Collected data entries:
──────────────────────────────

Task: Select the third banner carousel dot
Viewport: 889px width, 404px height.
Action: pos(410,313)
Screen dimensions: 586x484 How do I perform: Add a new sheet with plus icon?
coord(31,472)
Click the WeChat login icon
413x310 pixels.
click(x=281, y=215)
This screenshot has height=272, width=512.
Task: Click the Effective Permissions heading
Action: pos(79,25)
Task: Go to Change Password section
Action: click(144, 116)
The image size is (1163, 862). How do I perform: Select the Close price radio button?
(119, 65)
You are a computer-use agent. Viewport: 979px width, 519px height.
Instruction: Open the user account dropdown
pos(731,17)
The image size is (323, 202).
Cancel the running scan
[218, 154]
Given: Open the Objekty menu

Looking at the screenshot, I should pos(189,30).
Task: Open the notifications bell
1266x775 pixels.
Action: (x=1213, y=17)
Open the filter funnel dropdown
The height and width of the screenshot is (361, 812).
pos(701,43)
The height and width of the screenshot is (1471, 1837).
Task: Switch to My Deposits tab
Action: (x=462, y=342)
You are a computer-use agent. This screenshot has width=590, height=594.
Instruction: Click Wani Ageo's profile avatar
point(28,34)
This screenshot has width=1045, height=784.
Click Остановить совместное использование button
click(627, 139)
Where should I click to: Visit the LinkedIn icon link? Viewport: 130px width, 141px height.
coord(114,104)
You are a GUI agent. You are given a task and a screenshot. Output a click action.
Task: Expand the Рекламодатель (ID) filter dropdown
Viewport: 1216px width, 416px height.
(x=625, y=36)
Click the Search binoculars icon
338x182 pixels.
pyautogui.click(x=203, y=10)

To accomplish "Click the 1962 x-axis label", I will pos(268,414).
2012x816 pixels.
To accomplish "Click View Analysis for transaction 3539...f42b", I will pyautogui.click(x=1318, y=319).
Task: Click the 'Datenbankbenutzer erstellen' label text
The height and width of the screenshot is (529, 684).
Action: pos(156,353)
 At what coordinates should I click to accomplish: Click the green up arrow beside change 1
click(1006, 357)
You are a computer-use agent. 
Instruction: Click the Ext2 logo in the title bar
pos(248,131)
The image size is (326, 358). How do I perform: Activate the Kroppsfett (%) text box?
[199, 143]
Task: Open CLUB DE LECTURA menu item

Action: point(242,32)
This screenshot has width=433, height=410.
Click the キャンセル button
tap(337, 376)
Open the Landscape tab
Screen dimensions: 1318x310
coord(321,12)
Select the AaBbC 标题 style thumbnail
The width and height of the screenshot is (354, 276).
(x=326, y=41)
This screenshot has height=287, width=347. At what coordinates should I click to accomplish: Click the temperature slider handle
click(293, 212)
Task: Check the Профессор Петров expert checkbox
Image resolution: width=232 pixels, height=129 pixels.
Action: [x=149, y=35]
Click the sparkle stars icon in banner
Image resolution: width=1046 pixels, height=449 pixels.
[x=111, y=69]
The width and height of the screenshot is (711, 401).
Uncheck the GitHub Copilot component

──────────────────────────────

* **PROBLEM REQUIREMENTS**
So that nothing differs from the original, transcribe all of the records above.

* **REPLY**
Task: Select the third banner carousel dot
Viewport: 889px width, 404px height.
Action: pos(410,313)
Screen dimensions: 586x484 How do I perform: Add a new sheet with plus icon?
coord(31,472)
Click the WeChat login icon
413x310 pixels.
click(x=281, y=215)
This screenshot has height=272, width=512.
Task: Click the Effective Permissions heading
Action: pos(79,25)
Task: Go to Change Password section
Action: click(144, 116)
The image size is (1163, 862). How do I perform: Select the Close price radio button?
(119, 65)
You are a computer-use agent. Viewport: 979px width, 519px height.
Instruction: Open the user account dropdown
pos(731,17)
The image size is (323, 202).
Cancel the running scan
[218, 154]
Given: Open the Objekty menu

Looking at the screenshot, I should pos(189,30).
Task: Open the notifications bell
1266x775 pixels.
Action: (x=1213, y=17)
Open the filter funnel dropdown
The height and width of the screenshot is (361, 812).
pos(701,43)
The height and width of the screenshot is (1471, 1837).
Task: Switch to My Deposits tab
Action: (x=462, y=342)
You are a computer-use agent. This screenshot has width=590, height=594.
Instruction: Click Wani Ageo's profile avatar
point(28,34)
This screenshot has width=1045, height=784.
Click Остановить совместное использование button
click(627, 139)
Where should I click to: Visit the LinkedIn icon link? Viewport: 130px width, 141px height.
coord(114,104)
You are a GUI agent. You are given a task and a screenshot. Output a click action.
Task: Expand the Рекламодатель (ID) filter dropdown
Viewport: 1216px width, 416px height.
(x=625, y=36)
Click the Search binoculars icon
338x182 pixels.
pyautogui.click(x=203, y=10)

To accomplish "Click the 1962 x-axis label", I will pos(268,414).
2012x816 pixels.
To accomplish "Click View Analysis for transaction 3539...f42b", I will pyautogui.click(x=1318, y=319).
Task: Click the 'Datenbankbenutzer erstellen' label text
The height and width of the screenshot is (529, 684).
Action: pos(156,353)
 At what coordinates should I click to accomplish: Click the green up arrow beside change 1
click(1006, 357)
You are a computer-use agent. 
Instruction: Click the Ext2 logo in the title bar
pos(248,131)
The image size is (326, 358). How do I perform: Activate the Kroppsfett (%) text box?
[199, 143]
Task: Open CLUB DE LECTURA menu item

Action: point(242,32)
This screenshot has width=433, height=410.
Click the キャンセル button
tap(337, 376)
Open the Landscape tab
Screen dimensions: 1318x310
coord(321,12)
Select the AaBbC 标题 style thumbnail
The width and height of the screenshot is (354, 276).
(x=326, y=41)
This screenshot has height=287, width=347. At what coordinates should I click to accomplish: Click the temperature slider handle
click(293, 212)
Task: Check the Профессор Петров expert checkbox
Image resolution: width=232 pixels, height=129 pixels.
Action: [x=149, y=35]
Click the sparkle stars icon in banner
Image resolution: width=1046 pixels, height=449 pixels.
[x=111, y=69]
The width and height of the screenshot is (711, 401).
Uncheck the GitHub Copilot component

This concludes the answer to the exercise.